Still, when a Democratic canvasser knocked on her door Sunday and nearly broke down sobbing, telling her the country would be lost if Trump won again, Savaria didn't buy it. "I seriously doubt that America would let that happen," she said.

That night, she thought it over. She couldn't vote for Trump, not "with all that's happening, with the divisiveness of the country, with how COVID was handled, with COVID actually being mocked," she said. She didn't like some of Biden's past statements about Black Americans, she said, but "he's admitted to them, he's apologized for them, and there is forgiveness after sin."

"So I was like, what if I was the last vote that could have voted in a better system? I weighed the possibilities. It was difficult."

She opened her ballot and filled in the bubble for Biden and Sen. Kamala Harris.

"I'm one vote," she said. "Maybe one vote really does matter. I hope my voice is heard and all this fiasco comes to an end."

Millions of Americans could not imagine such doubt. They knew their decision months, even years ago. Lincoln, they believed, was too much the idealist when he insisted that "the mystic chords of memory" would hold the country together, that Americans who were ready to go to war against one another would unite once more "when again touched, as surely they will be, by the better angels of our nature."

These voters knew there must be no compromise with the other side. The other side, they said, is evil. Their side is right.

As the sun rose Tuesday in Cornelius, N.C., 20 miles north of Charlotte, Phyllis Driscoll was among the first voters in line at the town hall. Driscoll needed to be there for Trump because, she said, God had sent him to lead America.

Over the years, Driscoll, who is 62 and Black, has voted for Democrats and Republicans. She supported Barack Obama and George W. Bush. But she chose Trump in 2016 and again Tuesday because "God is using him to put things back in order" through his support for Israel and his withdrawal from the World Health Organization. Not that Trump was flawless; she said he could have done more sooner to combat the pandemic. But she forgave him that: "God is molding and shaping him," she said.

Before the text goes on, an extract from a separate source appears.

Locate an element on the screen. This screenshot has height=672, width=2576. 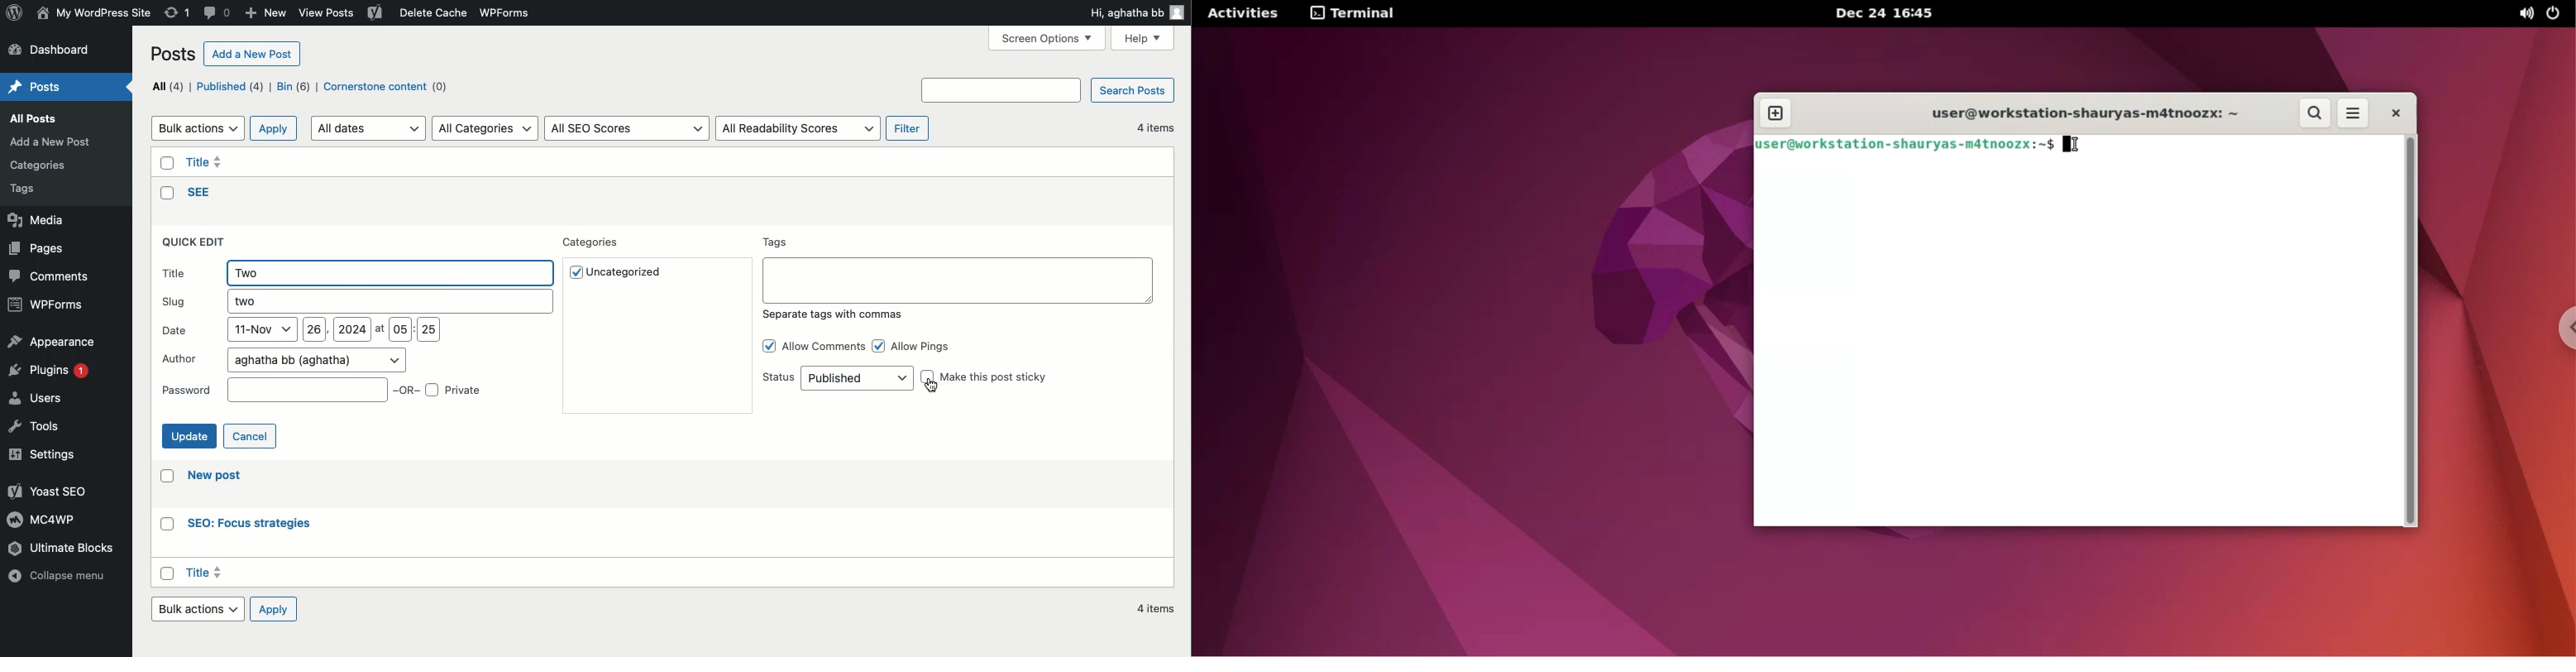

Jamal Walker, a 58-year-old Black man in west Philadelphia, could not forgive the president's handling of the virus. Walker and his wife fell ill with COVID-19 in April. He missed 21 days of work, and "fought every night not to go to the hospital."

Hearing Trump downplay the virus "was disheartening," he said. "He is cold and callous. So many parents lost their children, and children lost their parents. It's no joke."

Walker voted for Biden and remained nervous about whether his vote would even be counted amid all the talk about vote suppression, mail ballots not delivered, legal battles to challenge votes.

"It feels very undemocratic. I'm afraid for our country," he said. "It feels like we're from a Third World country."

The travails of this year — the virus, the resulting economic collapse, the protests and violence that followed the killing of George Floyd — and the prospect of Trump jockeying for position and power in the interregnum between Election Day and Inauguration Day combined to make this election a "significant source of stress" to more than two-thirds of Americans, according to a recent Harris Poll.

With emotions spiking, Americans learned more about the voting system this fall than most people ever cared to know. They learned about a crazy-quilt of laws and traditions in which the 50 states and the District of Columbia take wildly different approaches to mail voting, counting and settling disputes after the election.

With the coronavirus spreading at its fastest rate yet, many votes were cast before Election Day. Nearly 70 % of the total number of votes counted in the 2016 election had already been cast before Tuesday. The centuries-old tradition of gathering with neighbors to choose candidates was replaced by isolated decisions sent into the mail stream, or dropped in special boxes.

People did come together to vote in person, but in many places they were socially distanced, kept apart — as they are in politics — from each other to stay healthy.